For the nth-term test, we evaluate the limit of the nth term as \(n\) approaches infinity. If the limit is not zero, the series diverges. In this case, \(\lim_{n \to \infty} \frac{n}{(n^{2}+1)^{2}} = 0\). So, the nth-Term Test is inconclusive.

A geometric series takes the form \(\sum_{n=0}^{\infty} ar^n\), where \(a\) and \(r\) are constants. The given series does not have this form, so it can't be directly tested with Geometric Series Test.

A p-series takes the form \(\sum_{n=1}^{\infty} \frac{1}{n^p}\). Here the series is not in this form, so it can't be directly tested with the p-Series Test.

The series does not contain terms that can be written as the difference of two terms, so we can't apply telescoping series test here.

First, let's find a corresponding function for our series, which is \(f(n) = \frac{n}{(n^{2}+1)^{2}}\). Then carry out the integral of this function from 1 to infinity, \(\int_{1}^{\infty} \frac{x}{(x^{2}+1)^{2}} dx\). Evaluate this integral using substitution method, let \( u = x^2 + 1\). The integral converges. Hence by integral test, the series converges.

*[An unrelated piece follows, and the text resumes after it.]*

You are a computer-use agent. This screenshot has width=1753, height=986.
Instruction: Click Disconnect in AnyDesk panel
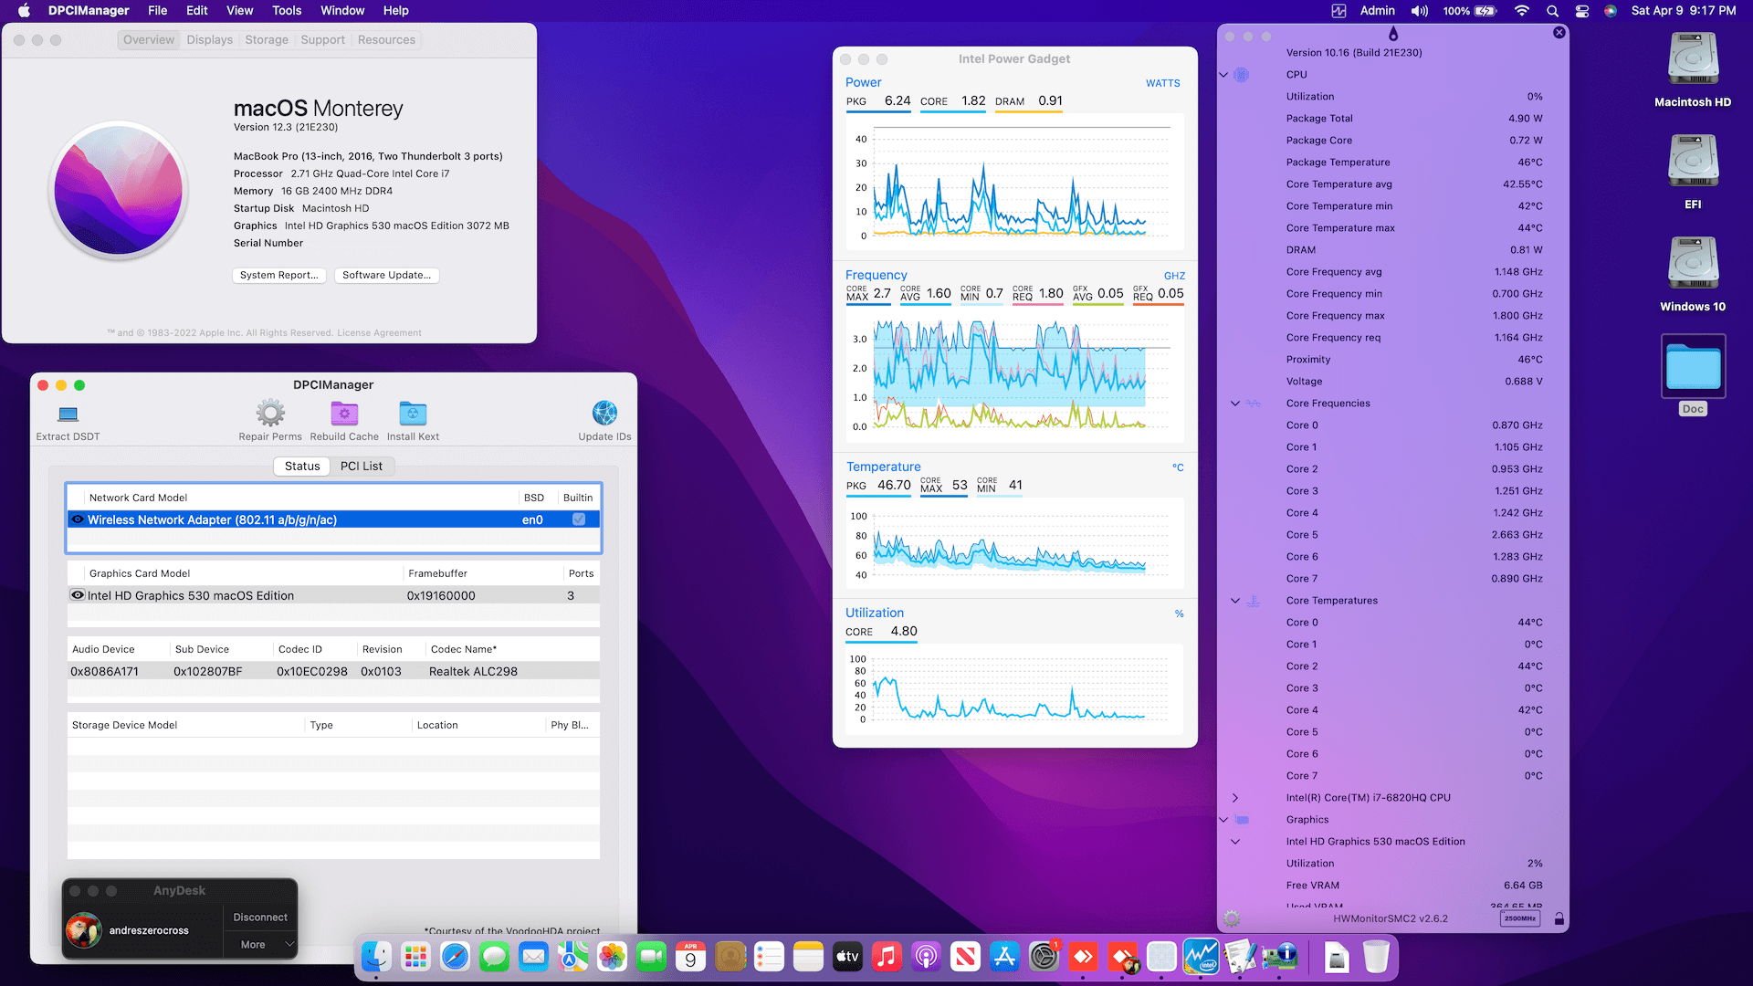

With Direct Comparison test, we compare the terms of the series with the terms of a known series. Since \( \frac{n}{(n^{2}+1)^{2}} < \frac{1}{n}\), and the series \(\sum_{n=1}^{\infty} \frac{1}{n}\) is a divergent p-series, the Direct Comparison test is inconclusive.

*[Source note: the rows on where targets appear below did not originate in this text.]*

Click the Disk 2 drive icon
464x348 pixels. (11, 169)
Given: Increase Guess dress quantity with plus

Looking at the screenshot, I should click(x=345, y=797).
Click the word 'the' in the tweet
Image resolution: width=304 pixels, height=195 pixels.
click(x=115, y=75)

We can compare the given series to \(\sum_{n=1}^{\infty} \frac{1}{n^2}\), which is a convergent p-series. The limit comparison test involves finding the limit as \( n \to \infty \) of \(\frac{a_n}{b_n} = \frac{\frac{n}{(n^{2}+1)^{2}}}{\frac{1}{n^2}}\). Simplifying, we find this limit is 1, which means that since our comparison series converges, so does our given series.